本文抜粋:
=-=-=-=-=

教科書が教えない歴史
藤岡信勝/自由主義史観研究会 
産経新聞社
 

 経済封鎖で追い詰められた日本

 日本は資源に乏しい国です。だから明治以来、国内の産業を育て、その製品を外国に輸出することによって経済を成り立たせ、豊かになろうと努力してきました。
 日本製品の輸出にとって、最大のお得意様は常にアメリカでした。特に重要な品目は生糸でした。生糸は、日本の貧しい農家が手作業で生産したものがほとんどで、それらの農家のおもな収入源となっていました。
 ところが、1929年、きわめて不幸な事態が発生します。アメリカの株の暴落によって始まった世界的な大不況です。アメリカではこれによって多くの人が職を失いました。
 アメリカは、第一次世界大戦によって深く傷ついたイギリスにかわり、世界一の金持ち国となっていました。ところがアメリカには、世界の経済を左右する力を自分がもっているという自覚があまりありませんでした。
 だから、大不況が勃発したとき、他国への影響を考えず、自国の産業の立て直しだけを考えて、他国からの輸入を極端に制限する政策をとってしまいました。その結果、今度はイギリスが自国とその勢力圏内の経済だけを重視する政策をとってアメリカに対抗したのです。

=-=-=-=-=

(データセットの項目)
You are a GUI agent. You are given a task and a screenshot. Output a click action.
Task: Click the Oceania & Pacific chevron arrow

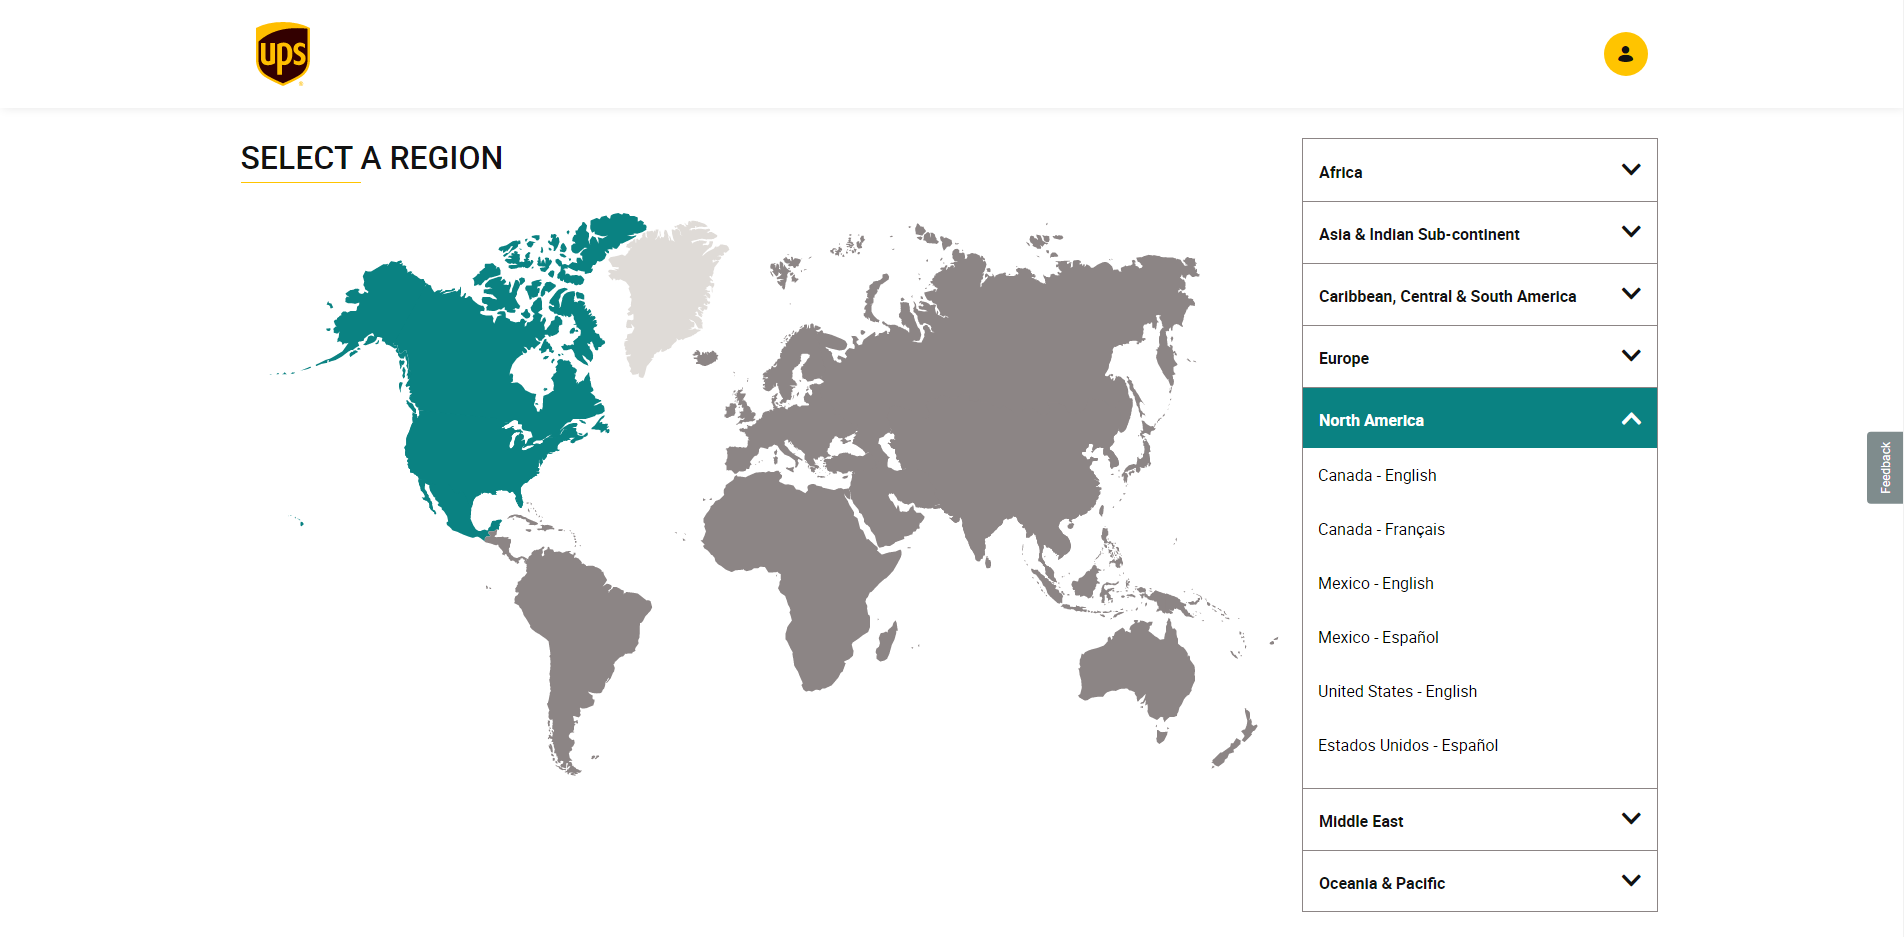pyautogui.click(x=1630, y=881)
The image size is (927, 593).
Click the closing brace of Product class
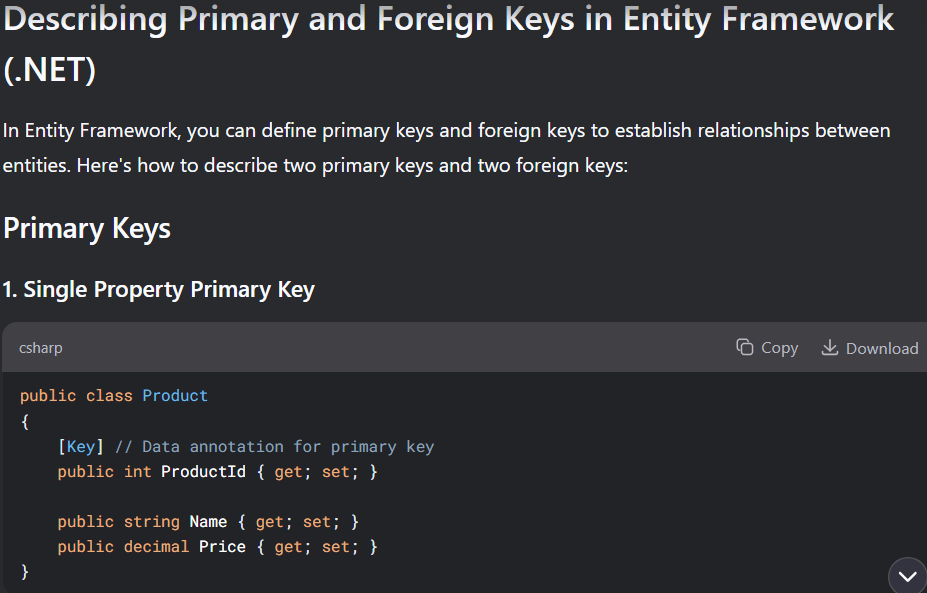tap(24, 572)
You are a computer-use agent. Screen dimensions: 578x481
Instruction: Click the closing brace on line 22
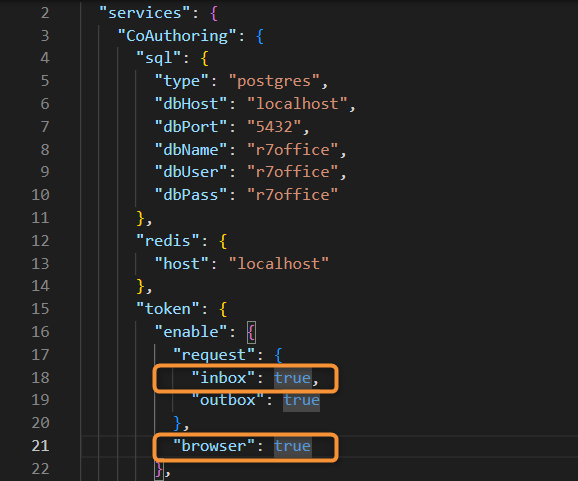point(159,470)
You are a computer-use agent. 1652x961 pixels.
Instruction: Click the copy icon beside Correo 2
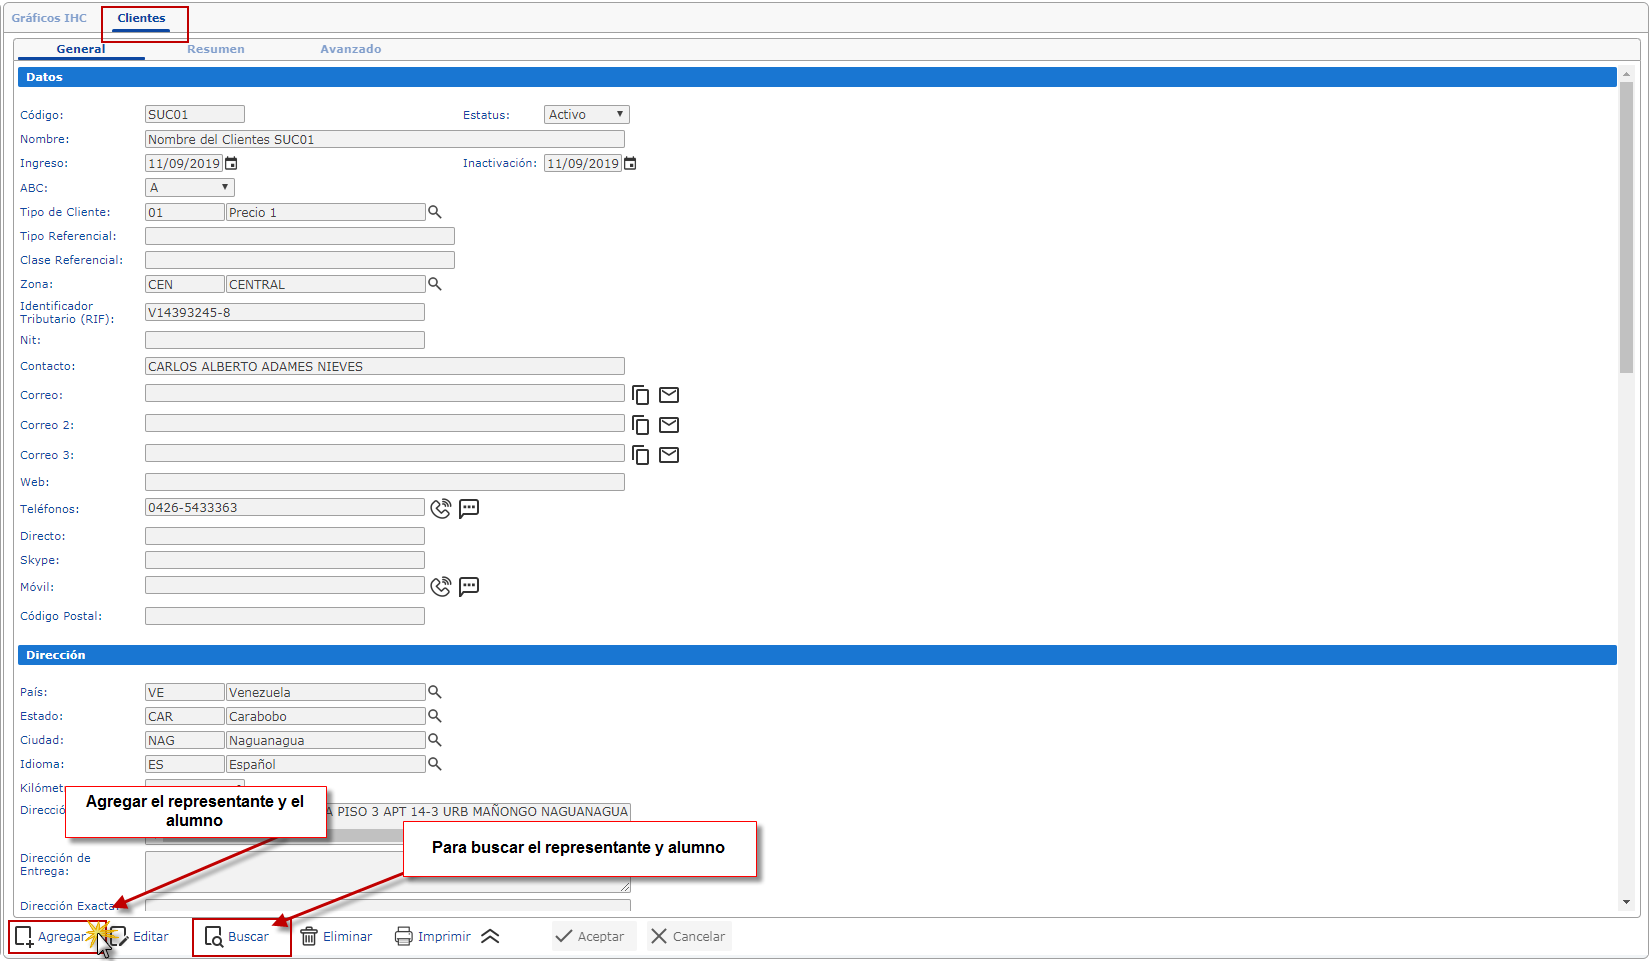pos(641,425)
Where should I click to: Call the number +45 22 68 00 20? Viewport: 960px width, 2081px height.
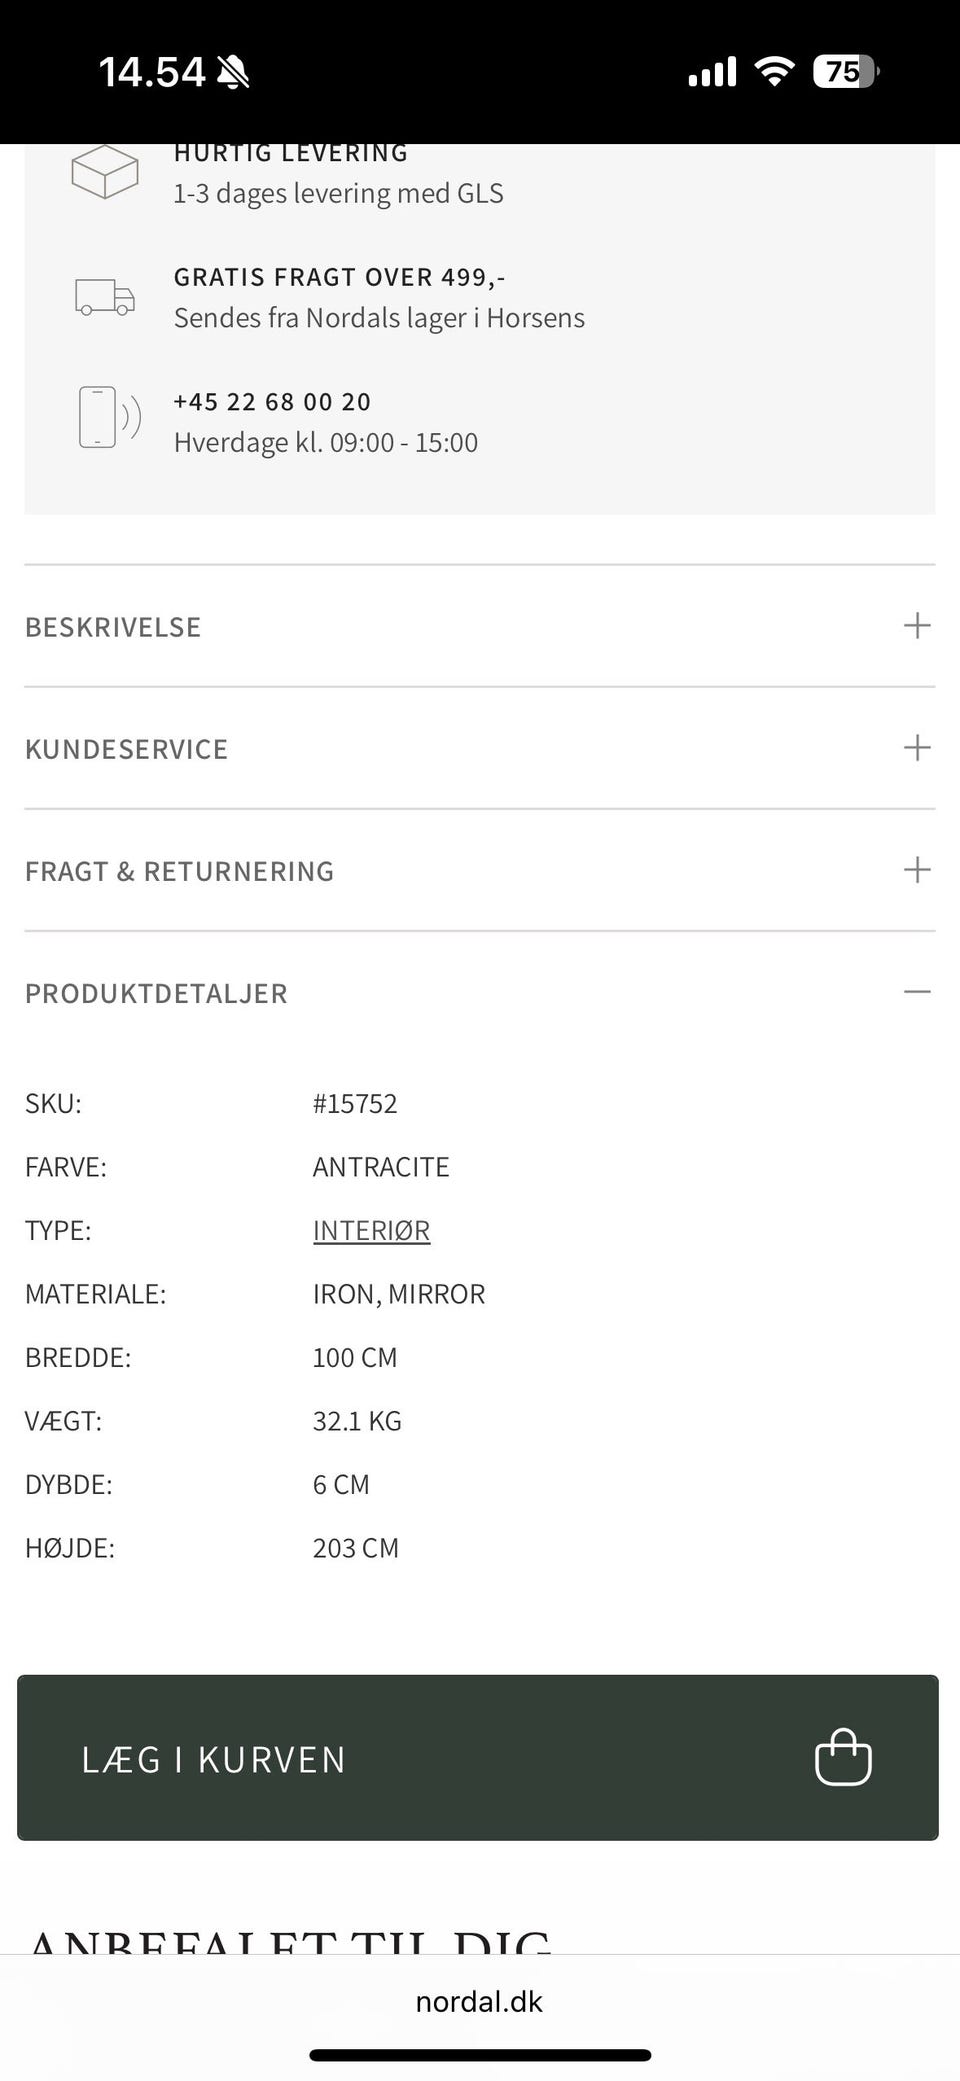click(272, 402)
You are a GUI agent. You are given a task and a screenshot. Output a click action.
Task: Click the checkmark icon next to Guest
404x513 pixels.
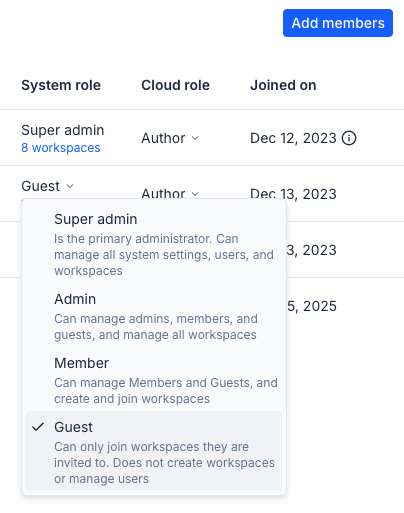(38, 427)
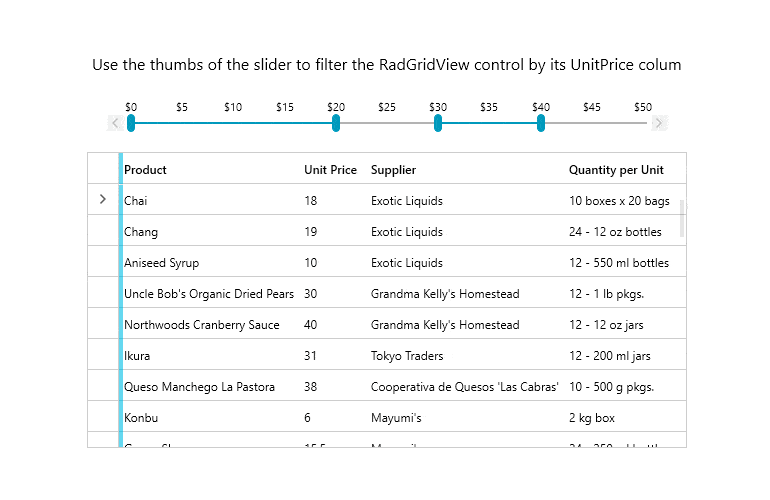Image resolution: width=770 pixels, height=500 pixels.
Task: Select the Northwoods Cranberry Sauce row
Action: [387, 323]
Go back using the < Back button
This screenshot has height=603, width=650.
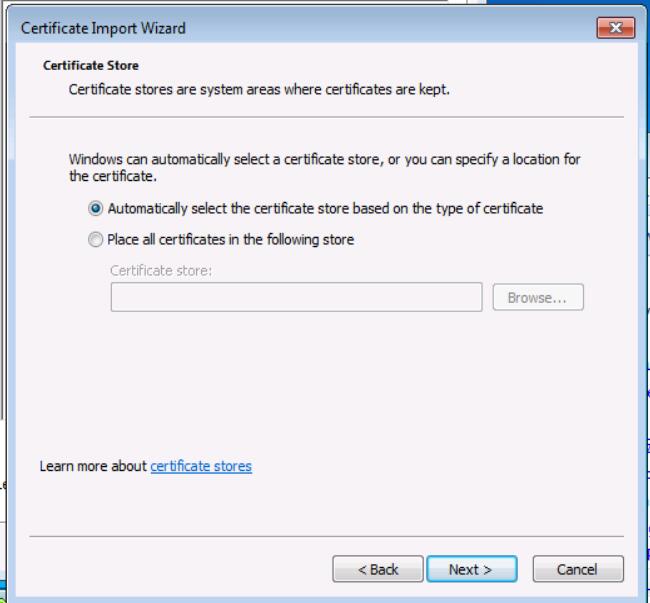pyautogui.click(x=377, y=570)
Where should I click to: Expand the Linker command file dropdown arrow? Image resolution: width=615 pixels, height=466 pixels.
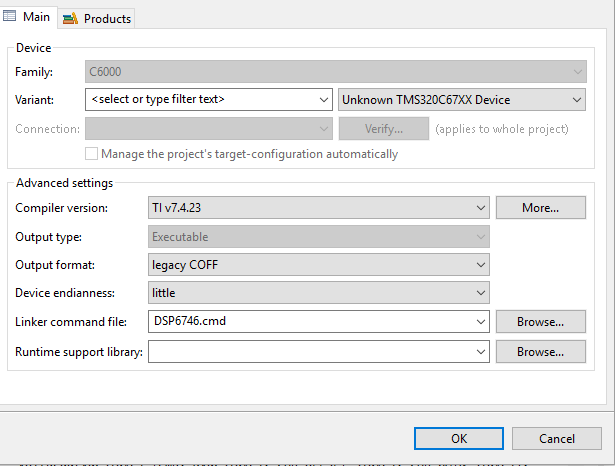click(482, 322)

=-=-=-=-=

作成内容: 経済封鎖についての本文のうち、"日本は資源に乏しい国です。だ"から"てアメリカに対抗したのです。"までを、"大不況"を"大恐慌"に改めて書き直してください。

完成例:
日本は資源に乏しい国です。だから明治以来、国内の産業を育て、その製品を外国に輸出することによって経済を成り立たせ、豊かになろうと努力してきました。
 日本製品の輸出にとって、最大のお得意様は常にアメリカでした。特に重要な品目は生糸でした。生糸は、日本の貧しい農家が手作業で生産したものがほとんどで、それらの農家のおもな収入源となっていました。
 ところが、1929年、きわめて不幸な事態が発生します。アメリカの株の暴落によって始まった世界的な大恐慌です。アメリカではこれによって多くの人が職を失いました。
 アメリカは、第一次世界大戦によって深く傷ついたイギリスにかわり、世界一の金持ち国となっていました。ところがアメリカには、世界の経済を左右する力を自分がもっているという自覚があまりありませんでした。
 だから、大恐慌が勃発したとき、他国への影響を考えず、自国の産業の立て直しだけを考えて、他国からの輸入を極端に制限する政策をとってしまいました。その結果、今度はイギリスが自国とその勢力圏内の経済だけを重視する政策をとってアメリカに対抗したのです。